Earlier this year, Intel started shipping the first generation Xe desktop graphics cards to system builders. These are relatively modest performers that can only compete with some entry-level mobile graphics chipsets for laptops, but they’re a great start and definitely more compelling than something like Nvidia’s resurrected GeForce GT 710.
In the meantime, Intel engineers have been working hard on a new Xe microarchitecture that will scale from integrated graphics on mobile CPUs all the way up to the data center. During Intel’s Architecture Day 2020 event, the company explained that it’s working on Xe HPG chips that will pack GDDR6 memory and support for ray tracing.

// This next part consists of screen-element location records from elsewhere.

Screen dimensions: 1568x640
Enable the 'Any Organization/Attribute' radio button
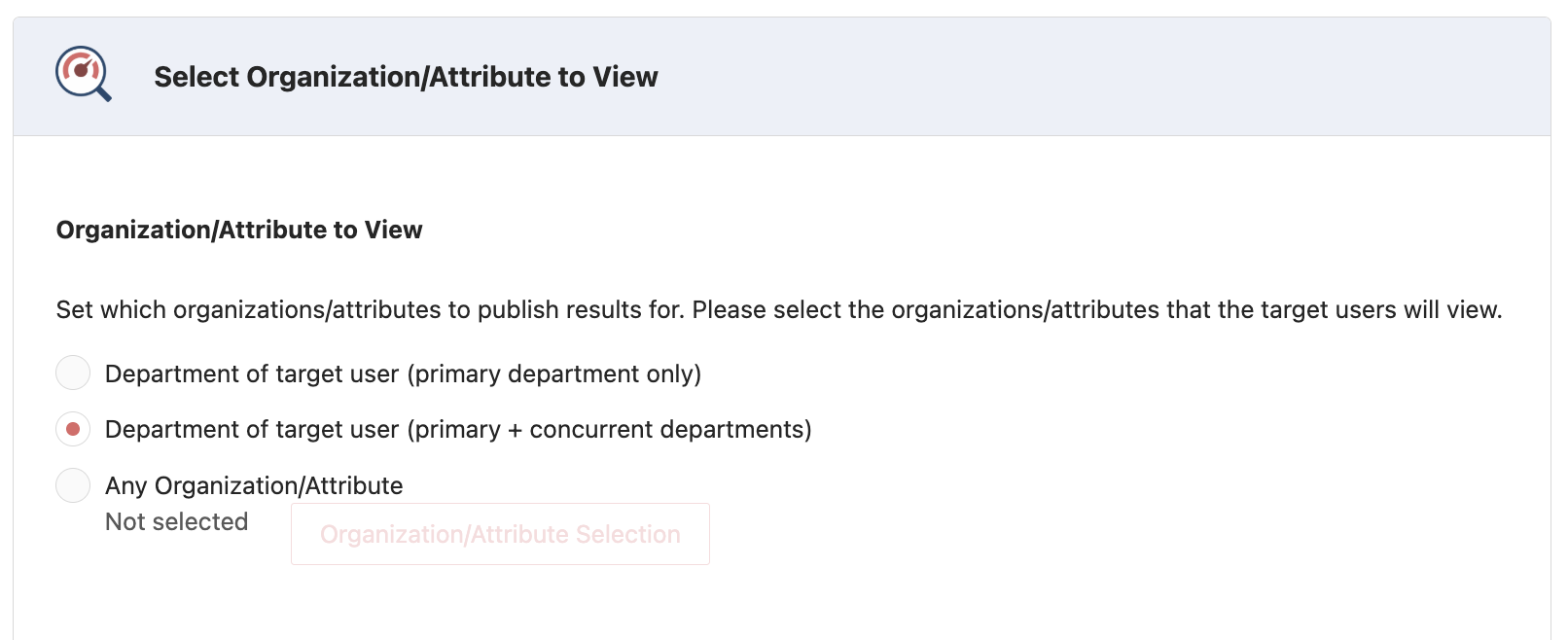[x=73, y=485]
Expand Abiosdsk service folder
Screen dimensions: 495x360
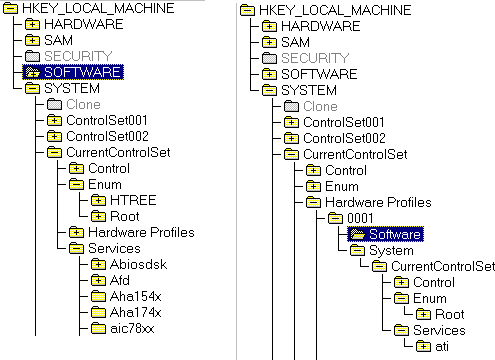[98, 264]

Gamers and PC enthusiasts have been waiting for details on its development, but it was only last month that we got a tweet from Intel’s chief GPU architect, Raja Koduri, who showed the company is already testing an Xe HPG chip using 3DMark’s new Mesh Shader performance test.
Today, we got the first real hint (thanks, PC World) — Intel’s upcoming gamer-focused GPU should be able to reach at least GeForce RTX 3070 levels of performance according to synthetic workloads.

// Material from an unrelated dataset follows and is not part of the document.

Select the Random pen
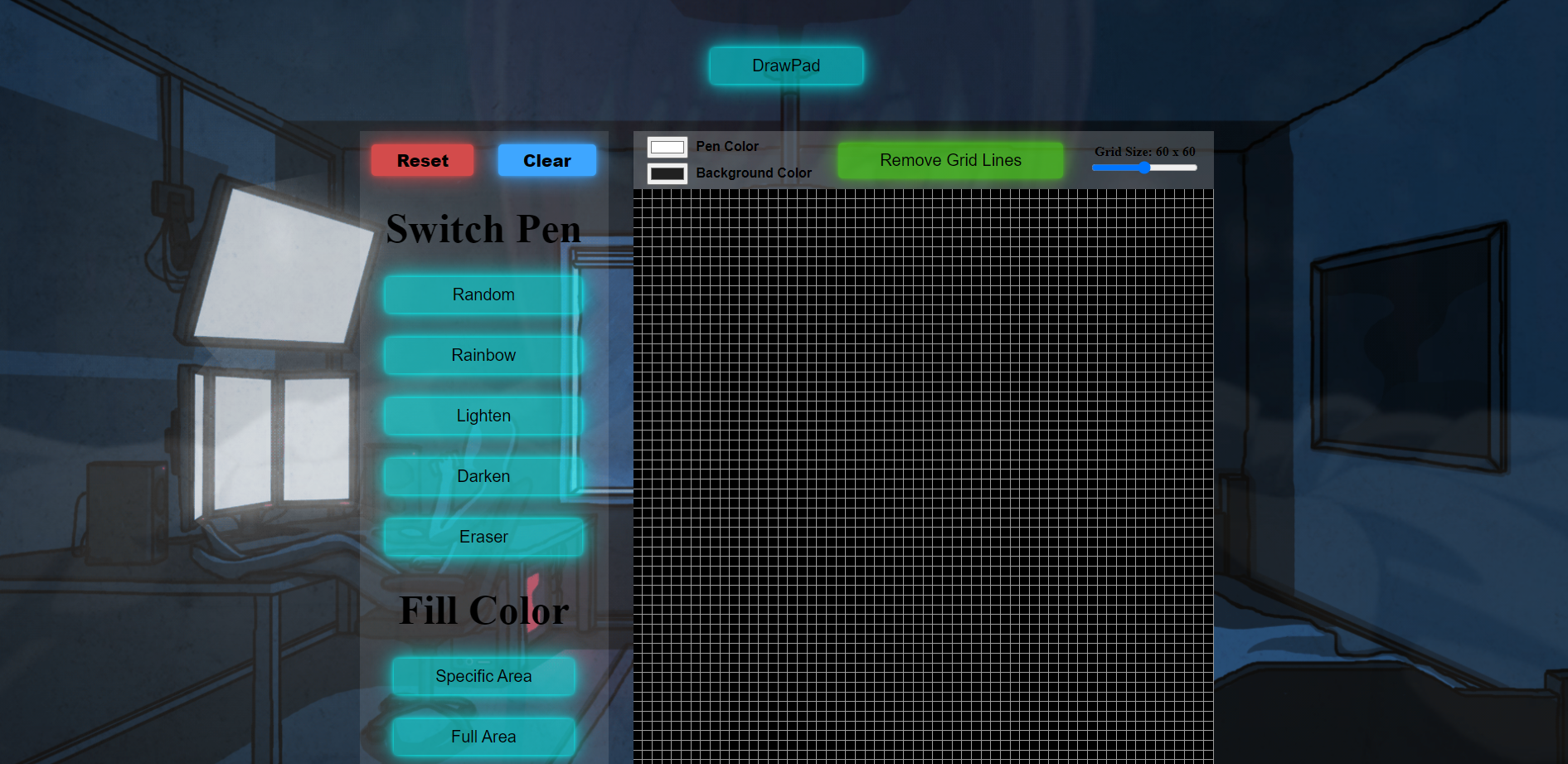 tap(483, 294)
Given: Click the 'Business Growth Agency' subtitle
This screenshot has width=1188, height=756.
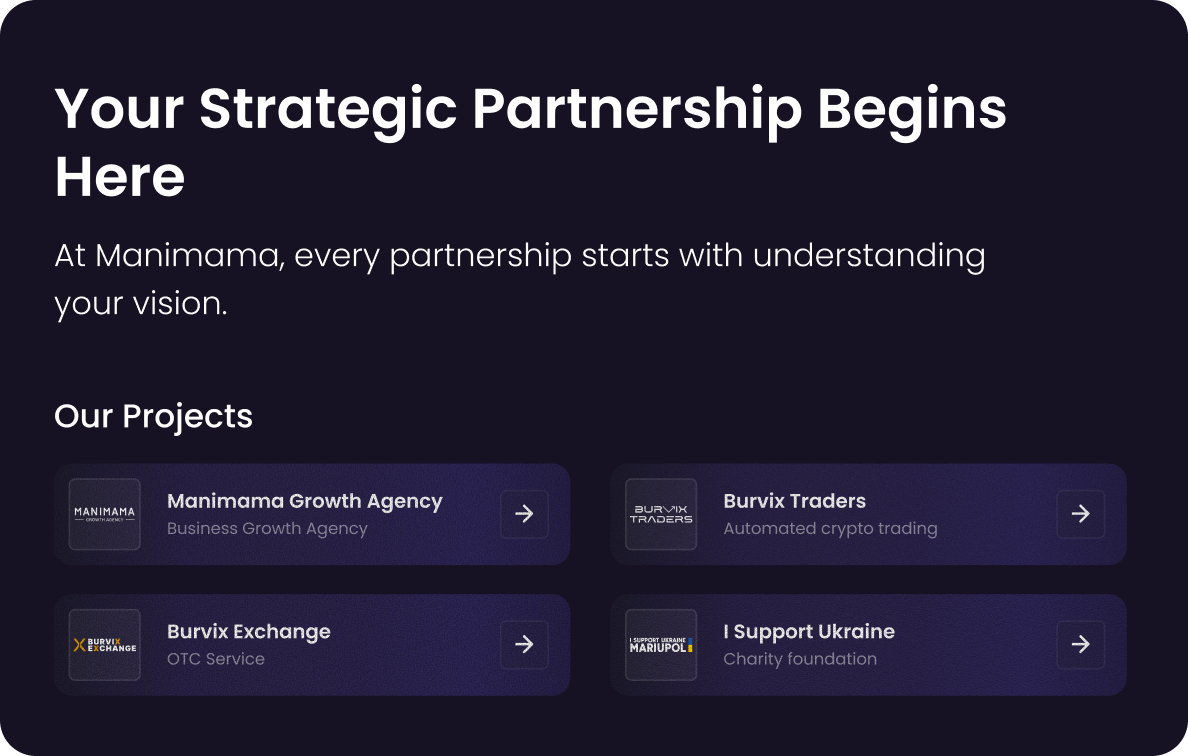Looking at the screenshot, I should (267, 528).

Koduri shared a picture that shows many of the same people that worked on Intel’s Crystal Well tech back in 2012, are now working on Xe HPG at the same Intel Folsom lab and seeing 20x the performance in synthetic benchmarks. Crystal Well refers to the Intel Iris Pro 5200 integrated graphics that featured an embedded DRAM cache and is capable of anywhere between 1,350 to 1,450 points on the 3DMark Fire Strike test.
Nvidia’s nearly unobtainable RTX 3070 and RTX 3080 graphics cards can get around 25,000 points and 30,000 points, respectively. Intel’s own Xe Max is able to get around 5,800 points.
Of course, that doesn’t say how well an Xe HPG graphics card would compare with Nvidia’s offering in terms of gaming performance. Still, there are a few things to reinforce the plausibility of this comparison. First, is that Intel will use a different process node than its 10 nm SuperFin, which makes it one of the possible buyers of TSMC’s excess wafer capacity.
The second thing to consider is that Intel’s Xe HP architecture is designed to scale well using “tiles” that each have 512 execution units, or the rough equivalent of 4,096 shader cores for Nvidia and AMD graphics solutions. The Xe HPG will no doubt cut many of the superfluous features of its server counterpart in favor of more execution units running at higher clocks. And Intel could also use 2 HPG tiles linked via an embedded multi-die interconnect bridge (EMIB) to pack even more brute power, similar to SLI and Crossfire but with better scaling and less stuttering.
In any case, Intel could be preparing to hit Nvidia and AMD with a compelling graphics solution at a time when both are struggling to meet demand for their latest offerings. If the performance, power consumption, and pricing are right, Intel’s Xe HPG could get adopted into a lot of gamer rigs whenever it arrives.